人の集まる場所に花街あり!江戸時代、女郎屋が集まる岡場所はどんな所に作られていたの? (1/3ページ)
江戸時代、幕府公認の遊郭と言えば、江戸・吉原。この他にも京都・島原、大阪・新町があり、この3つを三大遊郭と呼んだりもします。
無論、男の性欲をこの三つの幕府公認遊郭だけでまかなうことなどできなかったわけで、全国には女郎屋や芸妓屋が集まった非公認の遊郭・花街が無数に存在していました。
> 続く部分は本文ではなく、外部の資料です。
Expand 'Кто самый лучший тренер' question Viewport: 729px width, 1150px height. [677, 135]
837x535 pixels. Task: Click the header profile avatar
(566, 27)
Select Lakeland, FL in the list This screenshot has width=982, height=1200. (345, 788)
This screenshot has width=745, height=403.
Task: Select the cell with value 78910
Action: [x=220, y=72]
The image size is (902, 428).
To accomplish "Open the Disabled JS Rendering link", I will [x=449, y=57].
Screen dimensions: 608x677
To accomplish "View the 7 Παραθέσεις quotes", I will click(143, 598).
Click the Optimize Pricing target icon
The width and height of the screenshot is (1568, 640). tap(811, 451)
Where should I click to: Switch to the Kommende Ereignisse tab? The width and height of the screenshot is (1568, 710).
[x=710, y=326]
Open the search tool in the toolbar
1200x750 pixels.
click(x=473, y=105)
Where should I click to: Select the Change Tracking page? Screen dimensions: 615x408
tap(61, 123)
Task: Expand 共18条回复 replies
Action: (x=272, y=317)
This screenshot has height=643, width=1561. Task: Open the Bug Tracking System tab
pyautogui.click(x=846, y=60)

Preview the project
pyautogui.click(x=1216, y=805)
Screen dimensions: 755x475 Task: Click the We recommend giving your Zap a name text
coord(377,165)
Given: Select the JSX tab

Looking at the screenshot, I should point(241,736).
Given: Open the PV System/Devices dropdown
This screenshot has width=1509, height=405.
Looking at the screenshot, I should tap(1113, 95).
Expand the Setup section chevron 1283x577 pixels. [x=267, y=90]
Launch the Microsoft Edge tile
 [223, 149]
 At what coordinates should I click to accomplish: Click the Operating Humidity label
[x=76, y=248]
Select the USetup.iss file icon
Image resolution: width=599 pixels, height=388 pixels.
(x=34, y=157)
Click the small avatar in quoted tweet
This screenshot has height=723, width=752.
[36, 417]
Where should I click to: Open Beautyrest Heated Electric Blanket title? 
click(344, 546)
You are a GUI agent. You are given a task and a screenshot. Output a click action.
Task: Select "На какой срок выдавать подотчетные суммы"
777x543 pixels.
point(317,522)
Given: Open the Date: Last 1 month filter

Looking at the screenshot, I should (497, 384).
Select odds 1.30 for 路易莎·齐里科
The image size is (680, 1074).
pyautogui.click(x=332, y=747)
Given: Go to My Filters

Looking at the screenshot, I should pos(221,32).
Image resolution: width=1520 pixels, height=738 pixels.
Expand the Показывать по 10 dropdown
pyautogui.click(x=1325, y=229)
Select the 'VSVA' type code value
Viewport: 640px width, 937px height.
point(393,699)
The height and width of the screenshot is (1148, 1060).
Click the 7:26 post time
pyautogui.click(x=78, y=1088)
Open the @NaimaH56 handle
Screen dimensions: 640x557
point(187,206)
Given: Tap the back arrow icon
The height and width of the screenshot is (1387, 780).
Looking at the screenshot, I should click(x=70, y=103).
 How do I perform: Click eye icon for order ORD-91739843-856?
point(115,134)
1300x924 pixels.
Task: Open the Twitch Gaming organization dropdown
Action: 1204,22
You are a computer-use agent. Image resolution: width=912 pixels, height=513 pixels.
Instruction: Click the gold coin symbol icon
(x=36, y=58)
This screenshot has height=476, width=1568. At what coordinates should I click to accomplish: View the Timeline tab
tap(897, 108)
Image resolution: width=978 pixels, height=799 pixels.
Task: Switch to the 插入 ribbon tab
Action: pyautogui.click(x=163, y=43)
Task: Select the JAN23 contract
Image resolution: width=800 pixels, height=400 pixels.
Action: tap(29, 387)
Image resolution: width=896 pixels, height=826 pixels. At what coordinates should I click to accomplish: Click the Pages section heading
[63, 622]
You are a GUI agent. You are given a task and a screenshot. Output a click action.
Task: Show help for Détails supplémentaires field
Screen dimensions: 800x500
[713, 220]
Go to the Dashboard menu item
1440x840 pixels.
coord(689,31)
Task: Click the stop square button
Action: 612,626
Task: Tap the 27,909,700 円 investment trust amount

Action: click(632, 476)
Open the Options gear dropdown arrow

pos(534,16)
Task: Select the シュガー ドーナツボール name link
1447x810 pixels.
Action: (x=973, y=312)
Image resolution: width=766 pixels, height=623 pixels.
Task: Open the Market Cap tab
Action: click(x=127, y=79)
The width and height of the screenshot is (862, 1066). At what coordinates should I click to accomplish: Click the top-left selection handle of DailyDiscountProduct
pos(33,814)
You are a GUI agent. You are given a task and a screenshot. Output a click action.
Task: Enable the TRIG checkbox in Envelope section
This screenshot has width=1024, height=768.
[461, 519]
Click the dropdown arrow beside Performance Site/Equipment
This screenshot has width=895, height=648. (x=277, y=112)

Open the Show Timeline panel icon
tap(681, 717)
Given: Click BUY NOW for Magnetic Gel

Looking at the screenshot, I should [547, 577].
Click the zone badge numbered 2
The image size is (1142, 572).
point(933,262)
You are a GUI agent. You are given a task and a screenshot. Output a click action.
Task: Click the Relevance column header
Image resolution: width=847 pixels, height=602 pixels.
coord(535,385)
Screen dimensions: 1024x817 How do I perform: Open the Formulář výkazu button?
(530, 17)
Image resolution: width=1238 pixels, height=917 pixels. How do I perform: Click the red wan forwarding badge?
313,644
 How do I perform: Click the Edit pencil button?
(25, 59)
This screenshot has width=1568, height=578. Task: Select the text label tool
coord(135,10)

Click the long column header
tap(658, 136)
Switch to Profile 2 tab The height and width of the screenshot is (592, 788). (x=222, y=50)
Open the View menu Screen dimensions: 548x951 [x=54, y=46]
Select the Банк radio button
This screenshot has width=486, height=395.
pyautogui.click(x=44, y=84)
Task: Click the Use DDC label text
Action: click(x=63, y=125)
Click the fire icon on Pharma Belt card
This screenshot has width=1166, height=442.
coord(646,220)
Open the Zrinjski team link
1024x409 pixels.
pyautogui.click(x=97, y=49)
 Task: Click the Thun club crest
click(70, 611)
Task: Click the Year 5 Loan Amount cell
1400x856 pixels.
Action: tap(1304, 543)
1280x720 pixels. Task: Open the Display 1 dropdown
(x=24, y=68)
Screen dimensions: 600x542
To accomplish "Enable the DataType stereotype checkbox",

こういった場所を岡場所(おかばしょ)と呼びます。
『深川の雪』喜多川歌麿
では、岡場所はいったいどんな場所に作られていたのでしょうか?
旅の拠点となる「宿場」には飯盛女江戸時代には町と町を結ぶ街道が徐々に整備されていきましたが、街道には街道を利用する者たちの拠点となる、宿場が置かれることになります。
宿場は、宿泊施設である旅籠屋の他にも、茶店、居酒屋、さまざまな飲食店が立ち並ぶことで繁華街となります。そうした人が集まるところには女郎屋が続々と登場し、やがて岡場所となります。
歌川広重「東海道五十三次」より藤沢宿
宿場で客に春を売る女郎たちの多くは、「飯盛旅籠」と呼ばれる旅籠屋で働くことが多かったのですが、飯盛旅籠とは、表面上はお店の配膳などの仕事をする女性として雇い、幕府には内緒で女郎たちを働かせていた旅籠のこと。
こういった飯盛旅籠で働く女郎を「飯盛女」と呼びました。